From: Jason Gunthorpe jgg@nvidia.com Sent: Tuesday, June 6, 2023 10:18 PM
It's not necessarily to add reserved regions to the IOAS of the parent hwpt since the device doesn't access that address space after it's attached to stage-1. The parent is used only for address translation in the iommu side.
But if we don't put them in the IOAS of the parent there is no way for userspace to learn what they are to forward to the VM ?
emmm I wonder whether that is the right interface to report per-device reserved regions.
The iommu driver needs to report different reserved regions for the S1 and S2 iommu_domains,
I can see the difference between RID and RID+PASID, but not sure whether it's a actual requirement regarding to attached domain.
e.g. if only talking about RID then the same set of reserved regions should be reported for both S1 attach and S2 attach.
and the IOAS should only get the reserved regions for the S2.
Currently the API has no way to report per-domain reserved regions and that is possibly OK for now.
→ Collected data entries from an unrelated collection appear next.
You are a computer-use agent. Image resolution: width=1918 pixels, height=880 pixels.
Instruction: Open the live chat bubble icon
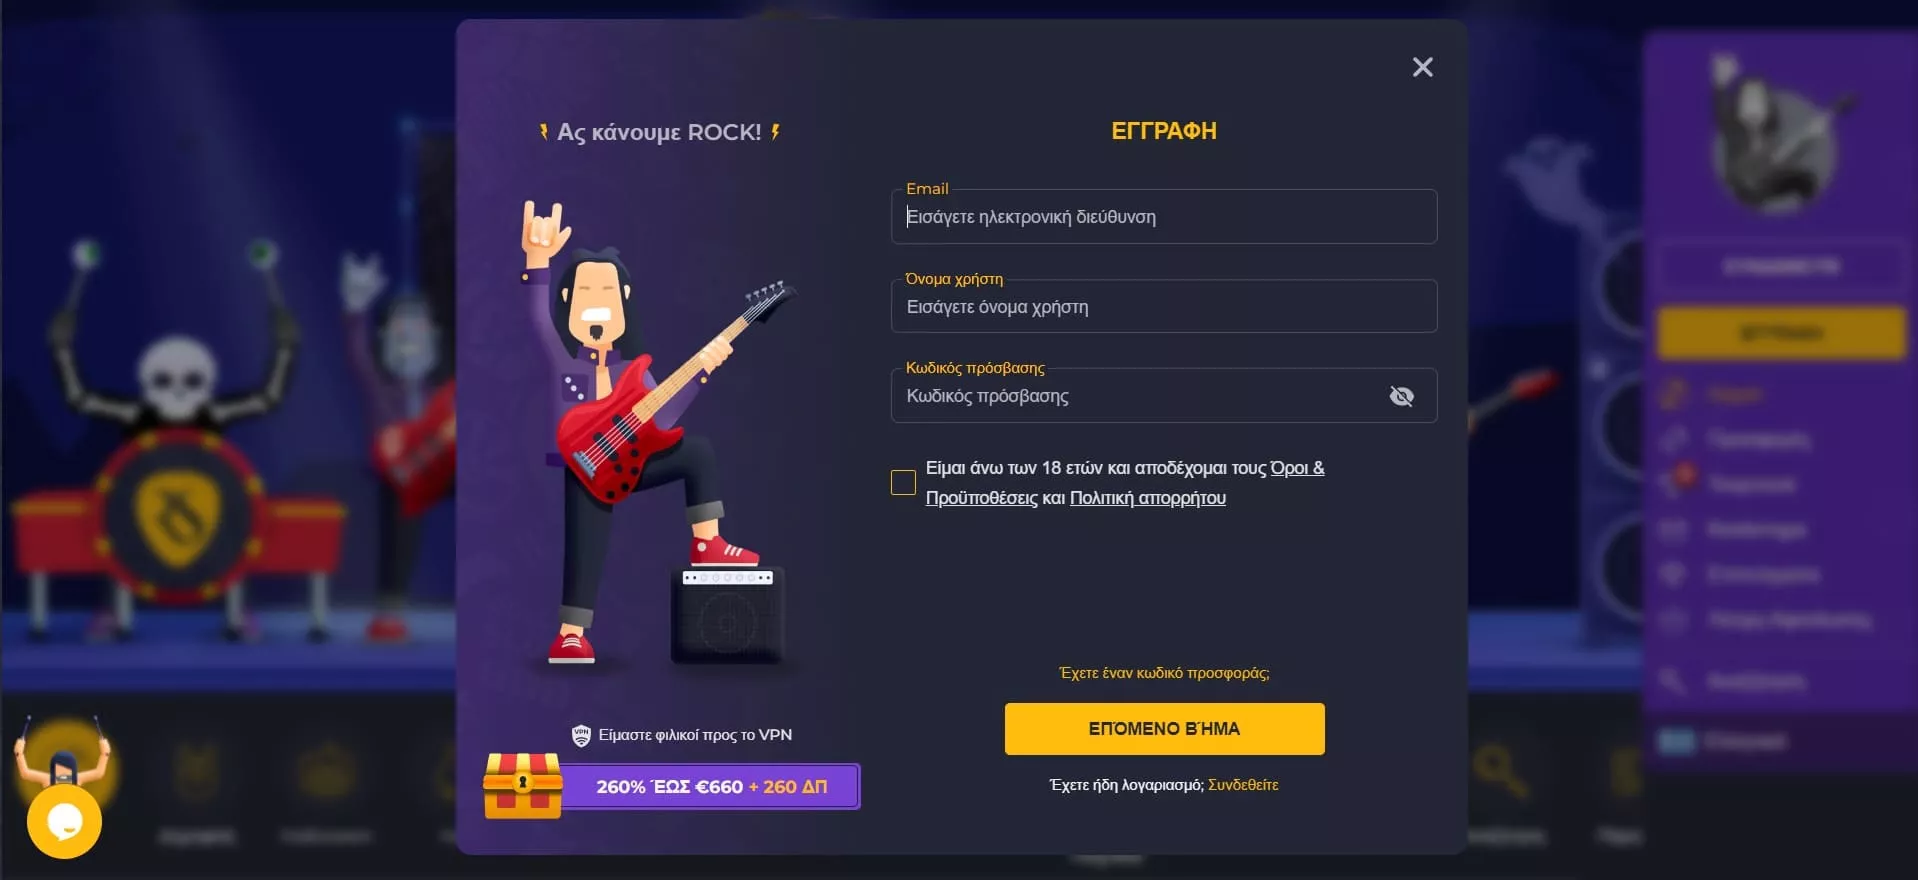64,821
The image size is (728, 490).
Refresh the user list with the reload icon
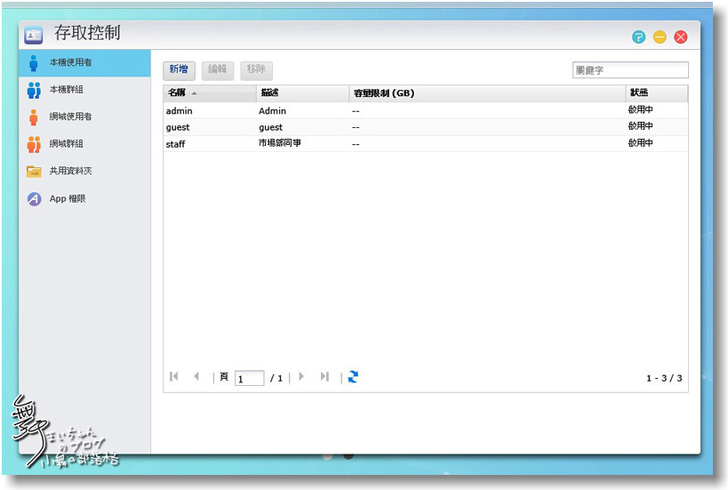tap(353, 377)
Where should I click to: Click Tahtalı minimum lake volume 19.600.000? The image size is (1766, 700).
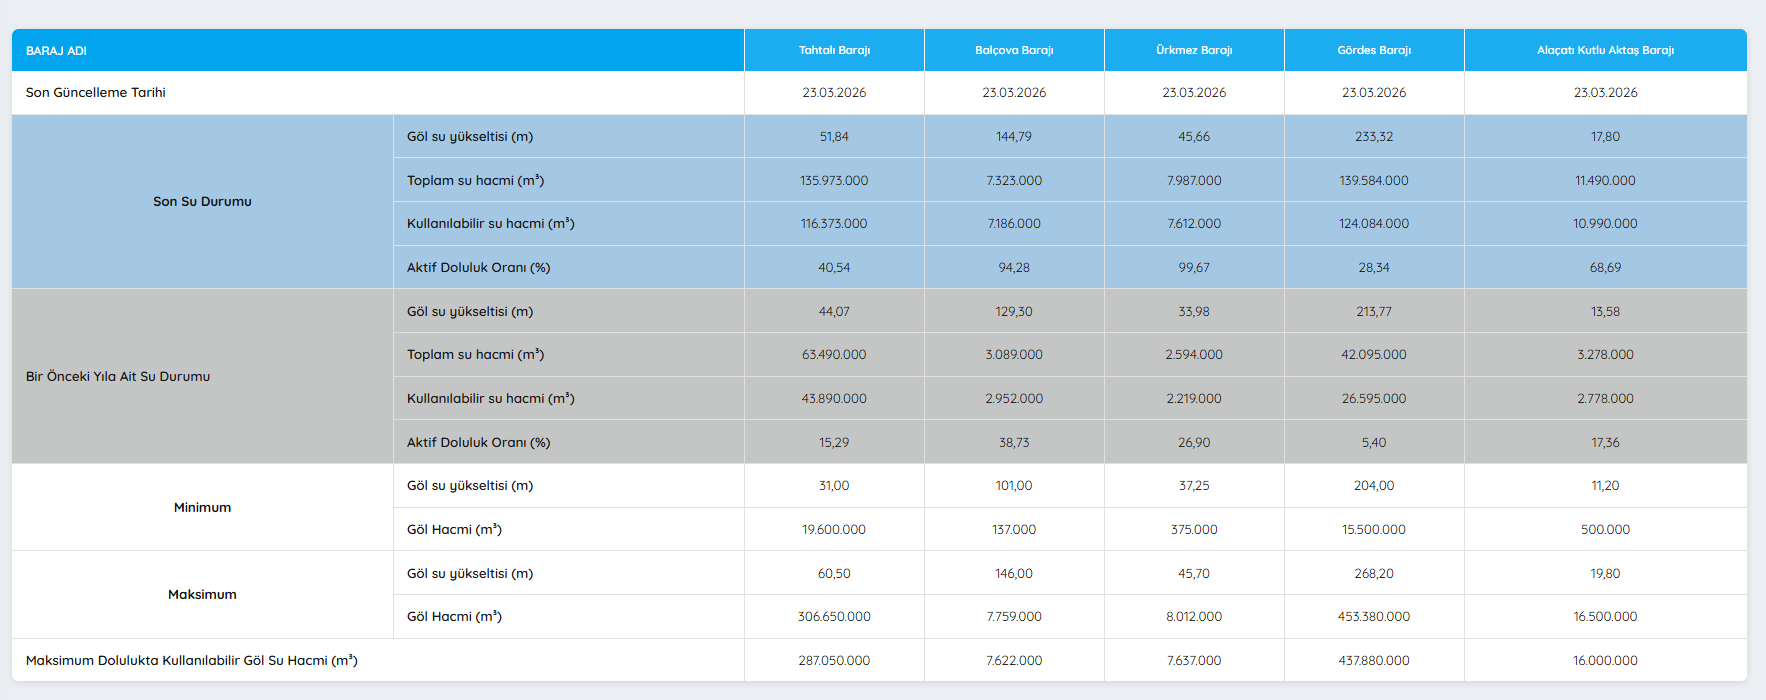tap(834, 530)
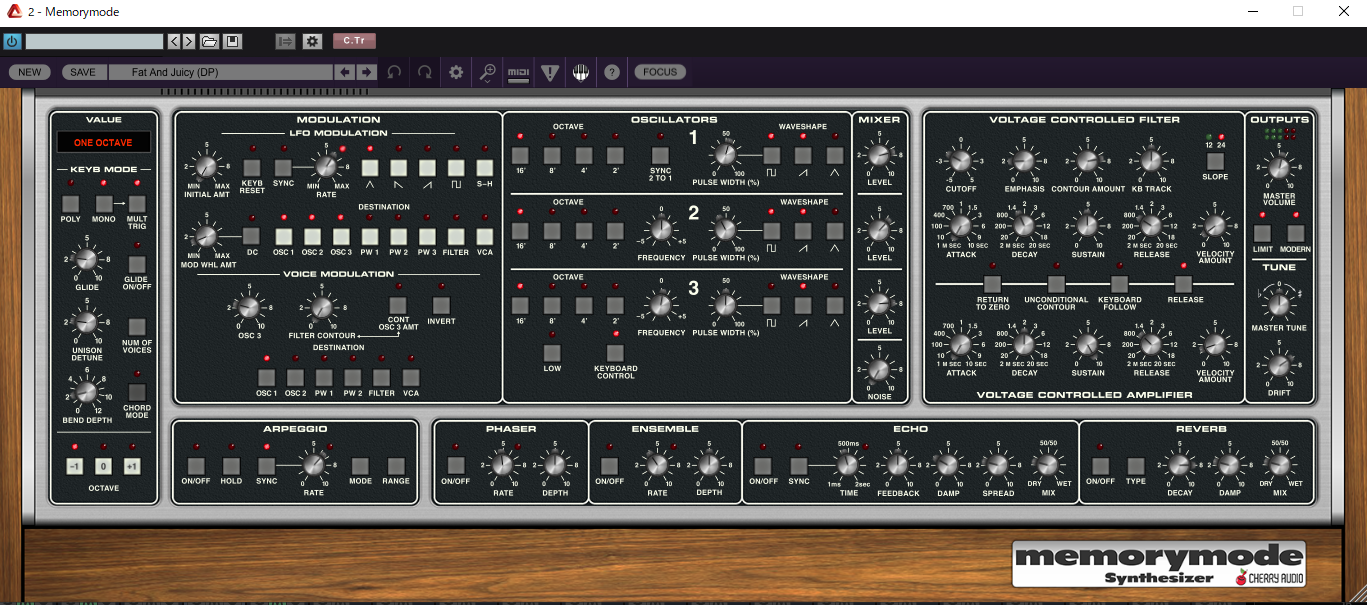Show the on-screen keyboard icon
1367x605 pixels.
580,72
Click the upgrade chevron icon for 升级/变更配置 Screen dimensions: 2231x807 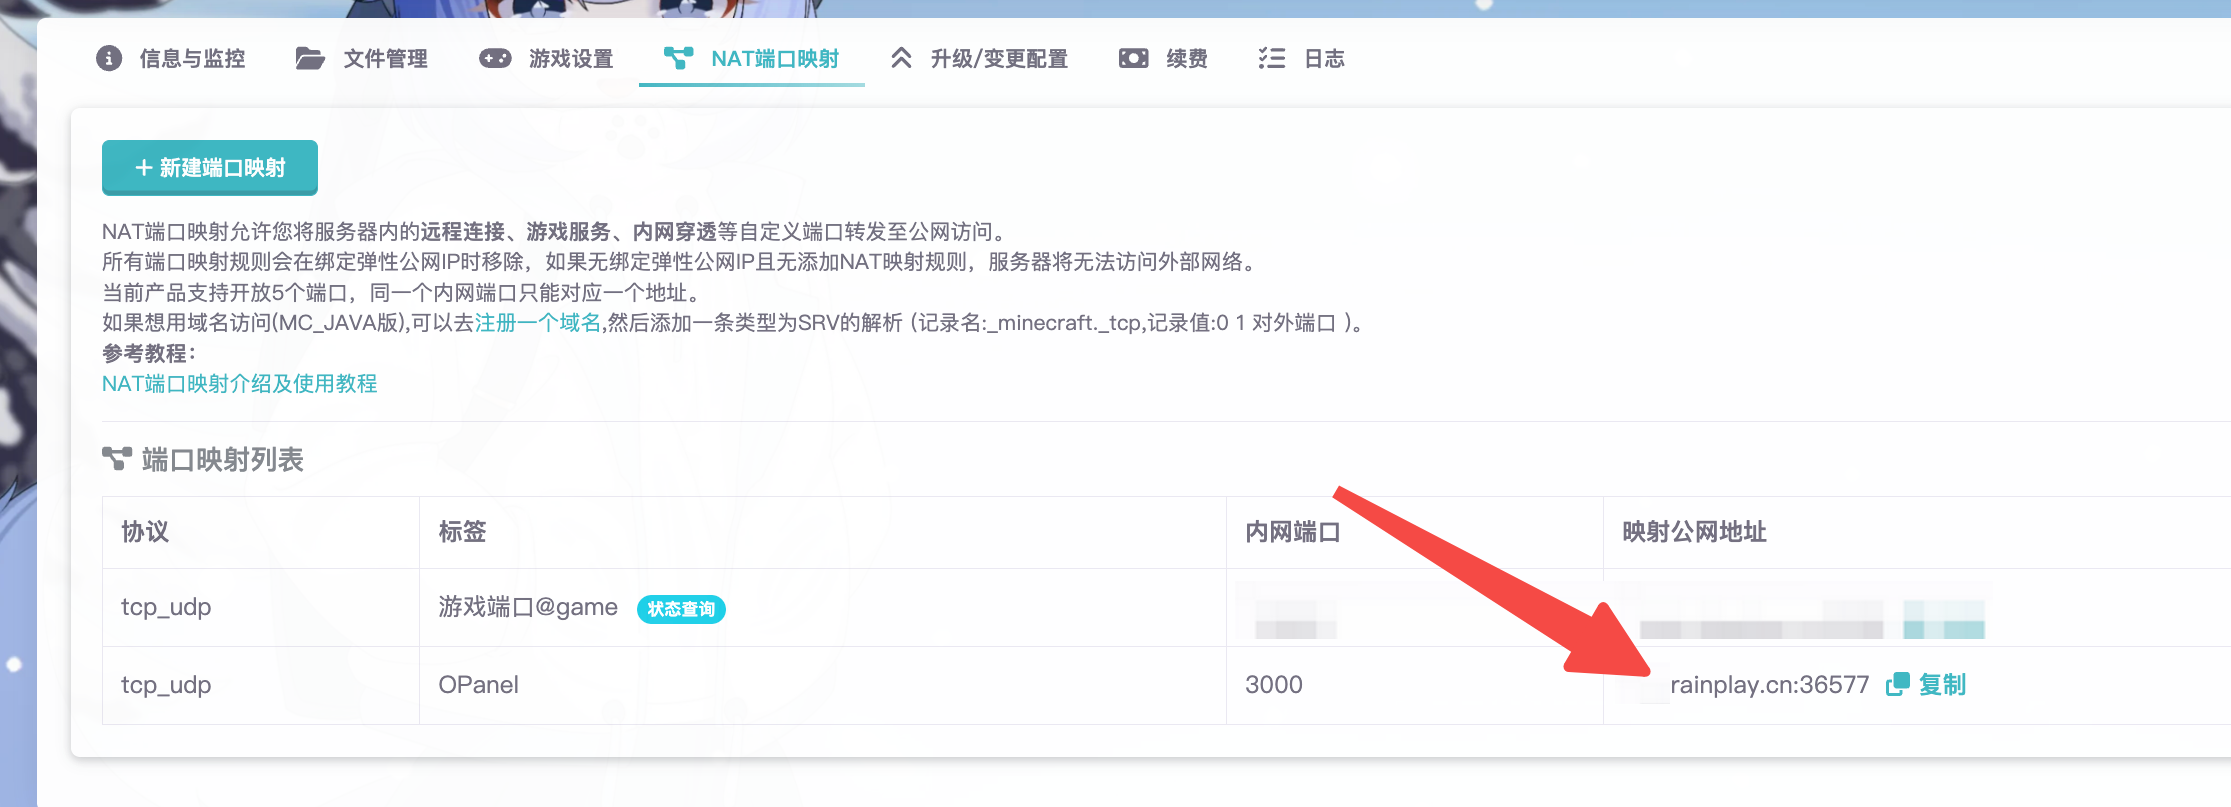tap(901, 58)
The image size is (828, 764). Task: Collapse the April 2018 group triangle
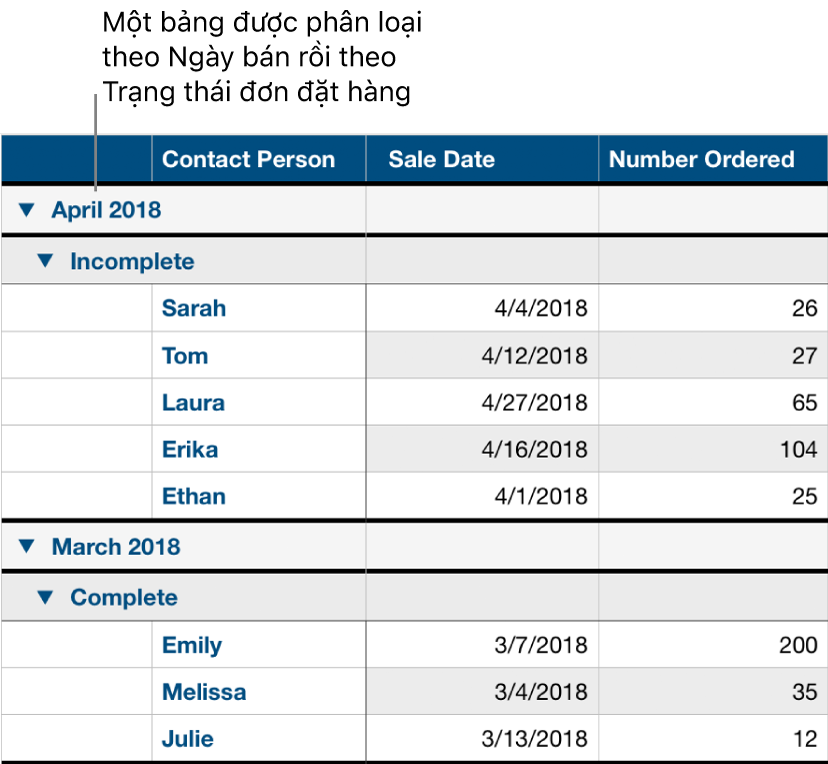29,210
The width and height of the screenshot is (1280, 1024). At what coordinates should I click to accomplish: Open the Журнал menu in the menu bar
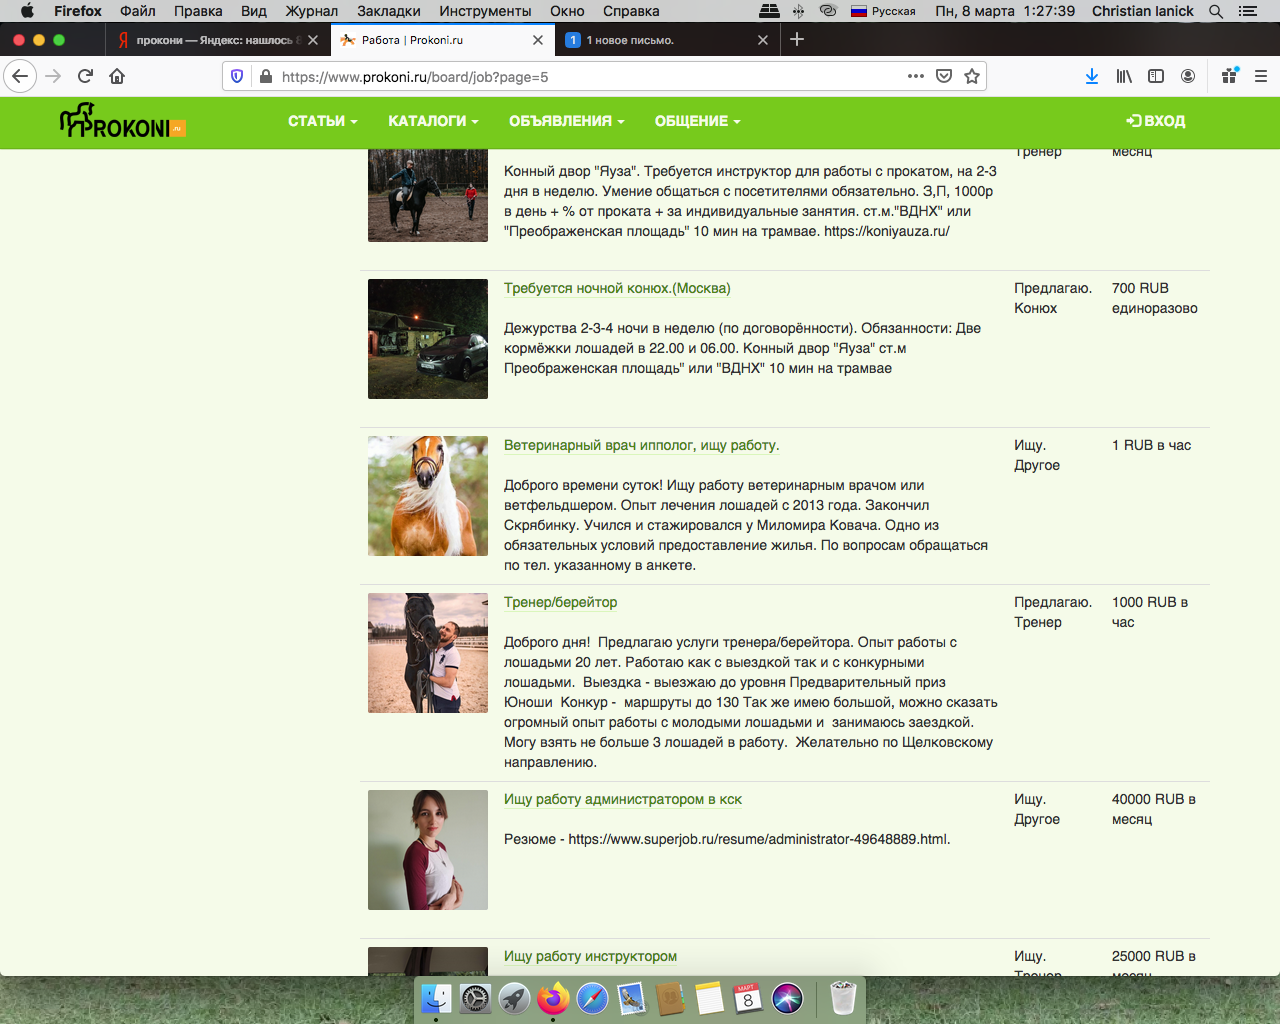click(311, 11)
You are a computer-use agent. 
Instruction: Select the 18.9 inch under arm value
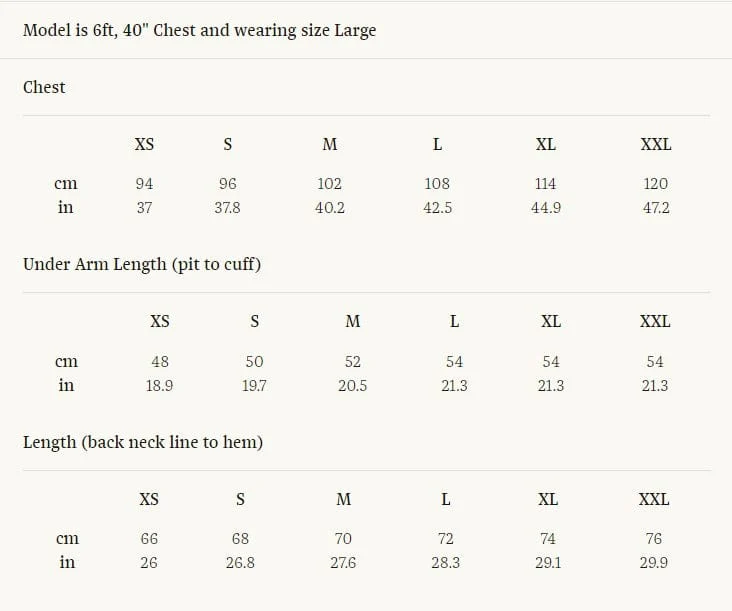(159, 386)
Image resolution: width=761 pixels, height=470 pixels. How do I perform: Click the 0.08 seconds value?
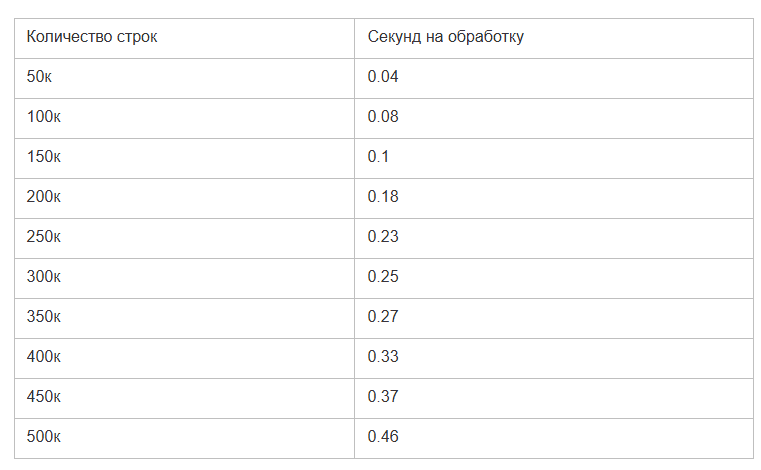point(383,117)
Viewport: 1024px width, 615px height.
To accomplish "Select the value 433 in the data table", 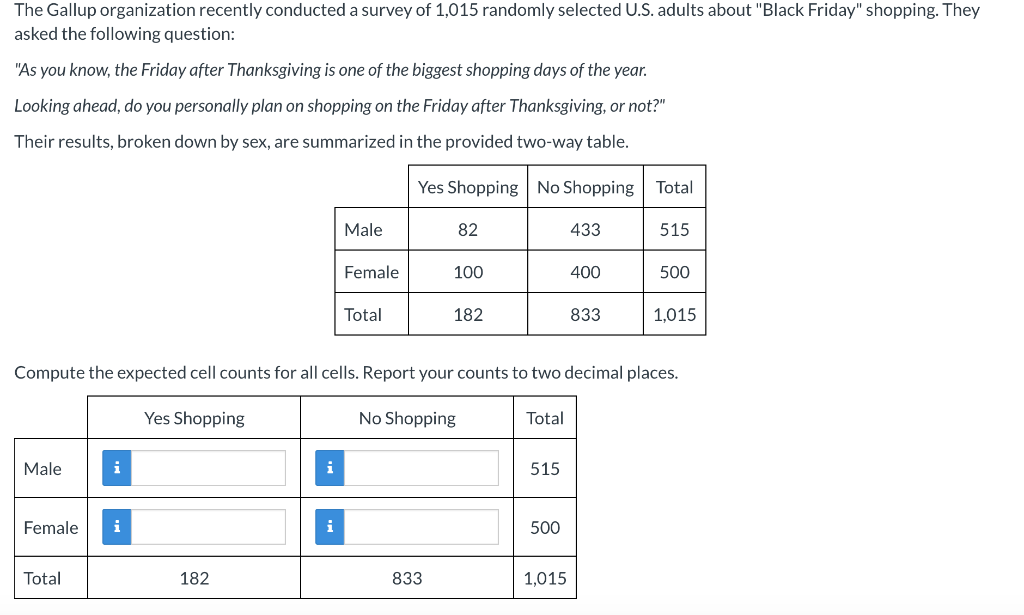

The S2 really doesn't have reserved regions beyond the domain aperture.
So an ioctl to directly query the reserved regions for a dev_id makes sense.
Or more specifically query the reserved regions for RID-based access.
Ideally for PASID there is no reserved region otherwise SVA won't work. 😊
Since we expect the parent IOAS to be usable in an identity mode I think they should be added, at least I can't see a reason not to add them.
this is a good point.
But it mixes things
The S2 doesn't have reserved ranges restrictions, we always have some model of a S1, even for identity mode, that would carry the reserved ranges.
With that it makes more sense to make it a vendor specific choice.
It isn't vendor specific, the ranges come from the domain that is attached to the IOAS, and we simply don't import ranges for a S2 domain.
With above I think the ranges are static per device.
When talking about RID-based nesting alone, ARM needs to add reserved regions to the parent IOAS as identity is a valid S1 mode in nesting.
But for Intel RID nesting excludes identity (which becomes a direct attach to S2) so the reserved regions apply to S1 instead of the parent IOAS.